- Provided records
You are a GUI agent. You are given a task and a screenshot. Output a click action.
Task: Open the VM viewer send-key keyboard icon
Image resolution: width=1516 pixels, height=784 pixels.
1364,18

...

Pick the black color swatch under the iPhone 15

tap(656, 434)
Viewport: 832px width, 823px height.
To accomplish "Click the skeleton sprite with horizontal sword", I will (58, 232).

- Exercise details
Extract each line from the items above in which the string "width" appears.

- Task solution
Image resolution: width=1516 pixels, height=784 pixels.
Viewport: 832px width, 823px height.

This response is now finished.